THE INPUT below:
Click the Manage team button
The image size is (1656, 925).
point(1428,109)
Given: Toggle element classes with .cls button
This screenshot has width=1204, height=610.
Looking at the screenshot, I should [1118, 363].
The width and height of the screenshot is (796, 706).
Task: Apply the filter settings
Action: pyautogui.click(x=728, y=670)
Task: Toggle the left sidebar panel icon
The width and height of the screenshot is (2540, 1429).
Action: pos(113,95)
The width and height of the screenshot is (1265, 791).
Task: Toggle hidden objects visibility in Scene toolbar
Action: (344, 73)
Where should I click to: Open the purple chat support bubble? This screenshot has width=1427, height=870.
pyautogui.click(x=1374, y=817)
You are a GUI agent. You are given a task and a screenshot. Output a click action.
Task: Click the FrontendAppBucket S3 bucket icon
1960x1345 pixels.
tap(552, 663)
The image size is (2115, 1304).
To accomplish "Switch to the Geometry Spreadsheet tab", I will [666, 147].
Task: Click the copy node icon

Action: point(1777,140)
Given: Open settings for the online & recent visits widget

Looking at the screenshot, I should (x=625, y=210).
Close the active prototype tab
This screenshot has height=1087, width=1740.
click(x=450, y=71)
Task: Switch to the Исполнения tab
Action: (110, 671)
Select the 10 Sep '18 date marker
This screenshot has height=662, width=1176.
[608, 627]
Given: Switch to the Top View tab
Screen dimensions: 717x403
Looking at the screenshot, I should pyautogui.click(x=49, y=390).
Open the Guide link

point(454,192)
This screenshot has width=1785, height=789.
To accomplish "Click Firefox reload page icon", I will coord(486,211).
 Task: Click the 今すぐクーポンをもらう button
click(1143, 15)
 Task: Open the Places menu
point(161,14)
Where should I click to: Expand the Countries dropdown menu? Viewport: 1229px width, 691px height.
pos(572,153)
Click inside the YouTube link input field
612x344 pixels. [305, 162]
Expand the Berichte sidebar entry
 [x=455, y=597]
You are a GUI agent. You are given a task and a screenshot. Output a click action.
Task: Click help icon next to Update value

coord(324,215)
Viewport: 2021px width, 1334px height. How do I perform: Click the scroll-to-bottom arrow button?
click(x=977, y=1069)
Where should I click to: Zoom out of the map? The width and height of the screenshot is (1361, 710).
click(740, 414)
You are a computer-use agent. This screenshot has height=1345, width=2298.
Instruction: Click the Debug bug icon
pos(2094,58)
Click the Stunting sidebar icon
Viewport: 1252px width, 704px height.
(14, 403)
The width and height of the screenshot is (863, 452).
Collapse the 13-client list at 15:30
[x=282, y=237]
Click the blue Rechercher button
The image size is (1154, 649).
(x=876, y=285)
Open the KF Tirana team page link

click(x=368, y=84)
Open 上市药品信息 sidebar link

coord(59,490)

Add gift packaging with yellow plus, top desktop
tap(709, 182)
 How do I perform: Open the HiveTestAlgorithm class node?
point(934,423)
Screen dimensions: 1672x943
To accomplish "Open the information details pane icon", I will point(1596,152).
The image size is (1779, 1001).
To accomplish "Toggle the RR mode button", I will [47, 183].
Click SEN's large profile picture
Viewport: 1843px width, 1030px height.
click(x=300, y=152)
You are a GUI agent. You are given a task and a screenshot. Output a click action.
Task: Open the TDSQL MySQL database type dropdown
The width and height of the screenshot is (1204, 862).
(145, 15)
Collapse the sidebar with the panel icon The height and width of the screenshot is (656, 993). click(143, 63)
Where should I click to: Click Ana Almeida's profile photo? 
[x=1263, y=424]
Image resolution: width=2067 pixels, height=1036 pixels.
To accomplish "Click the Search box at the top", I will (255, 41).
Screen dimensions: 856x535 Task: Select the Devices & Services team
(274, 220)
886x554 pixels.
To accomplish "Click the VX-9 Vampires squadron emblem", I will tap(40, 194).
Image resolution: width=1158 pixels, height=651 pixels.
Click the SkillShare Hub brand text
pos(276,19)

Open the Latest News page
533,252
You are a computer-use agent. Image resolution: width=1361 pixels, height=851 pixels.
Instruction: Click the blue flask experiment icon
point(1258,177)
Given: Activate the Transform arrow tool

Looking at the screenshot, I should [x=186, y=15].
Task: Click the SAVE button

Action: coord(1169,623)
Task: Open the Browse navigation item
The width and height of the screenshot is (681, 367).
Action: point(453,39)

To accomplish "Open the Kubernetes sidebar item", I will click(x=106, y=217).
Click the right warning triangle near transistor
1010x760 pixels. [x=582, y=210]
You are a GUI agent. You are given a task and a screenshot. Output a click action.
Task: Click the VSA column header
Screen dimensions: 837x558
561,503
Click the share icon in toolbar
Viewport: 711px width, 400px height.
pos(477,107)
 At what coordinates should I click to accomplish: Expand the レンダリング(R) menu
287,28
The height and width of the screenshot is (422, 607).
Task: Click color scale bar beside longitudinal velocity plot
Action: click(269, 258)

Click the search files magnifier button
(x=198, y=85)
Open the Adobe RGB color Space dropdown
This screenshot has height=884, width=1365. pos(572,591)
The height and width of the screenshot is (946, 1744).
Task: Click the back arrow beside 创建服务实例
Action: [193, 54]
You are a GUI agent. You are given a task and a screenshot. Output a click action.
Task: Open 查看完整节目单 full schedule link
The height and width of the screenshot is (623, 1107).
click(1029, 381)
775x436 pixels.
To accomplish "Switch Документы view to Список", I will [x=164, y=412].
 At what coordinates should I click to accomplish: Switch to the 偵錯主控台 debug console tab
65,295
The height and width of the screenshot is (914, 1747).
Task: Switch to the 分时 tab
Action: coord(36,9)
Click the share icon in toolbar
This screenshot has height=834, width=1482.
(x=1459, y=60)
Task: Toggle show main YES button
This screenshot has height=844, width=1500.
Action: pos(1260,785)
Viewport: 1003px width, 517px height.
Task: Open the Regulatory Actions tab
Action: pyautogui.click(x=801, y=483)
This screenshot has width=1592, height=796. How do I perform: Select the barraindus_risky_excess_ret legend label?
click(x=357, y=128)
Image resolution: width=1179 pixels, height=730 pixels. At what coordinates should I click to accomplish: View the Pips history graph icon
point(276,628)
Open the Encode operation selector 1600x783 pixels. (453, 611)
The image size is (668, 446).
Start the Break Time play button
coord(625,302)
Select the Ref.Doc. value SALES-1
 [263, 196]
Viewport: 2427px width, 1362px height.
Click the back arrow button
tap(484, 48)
End of THE INPUT.
## ASSIGNED TASK
Word for word, restate the lines of the listing above starting at the line with "886x554 pixels." and ending at the line with "Task: Open 查看完整节目单 full schedule link", and nothing outside them.

## REPLY TO THE EXERCISE
886x554 pixels.
To accomplish "Click the VX-9 Vampires squadron emblem", I will tap(40, 194).
Image resolution: width=1158 pixels, height=651 pixels.
Click the SkillShare Hub brand text
pos(276,19)

Open the Latest News page
533,252
You are a computer-use agent. Image resolution: width=1361 pixels, height=851 pixels.
Instruction: Click the blue flask experiment icon
point(1258,177)
Given: Activate the Transform arrow tool

Looking at the screenshot, I should [x=186, y=15].
Task: Click the SAVE button

Action: coord(1169,623)
Task: Open the Browse navigation item
The width and height of the screenshot is (681, 367).
Action: point(453,39)

To accomplish "Open the Kubernetes sidebar item", I will click(x=106, y=217).
Click the right warning triangle near transistor
1010x760 pixels. [x=582, y=210]
You are a GUI agent. You are given a task and a screenshot. Output a click action.
Task: Click the VSA column header
Screen dimensions: 837x558
561,503
Click the share icon in toolbar
Viewport: 711px width, 400px height.
pos(477,107)
 At what coordinates should I click to accomplish: Expand the レンダリング(R) menu
287,28
The height and width of the screenshot is (422, 607).
Task: Click color scale bar beside longitudinal velocity plot
Action: click(269, 258)

Click the search files magnifier button
(x=198, y=85)
Open the Adobe RGB color Space dropdown
This screenshot has height=884, width=1365. pos(572,591)
The height and width of the screenshot is (946, 1744).
Task: Click the back arrow beside 创建服务实例
Action: [193, 54]
You are a GUI agent. You are given a task and a screenshot. Output a click action.
Task: Open 查看完整节目单 full schedule link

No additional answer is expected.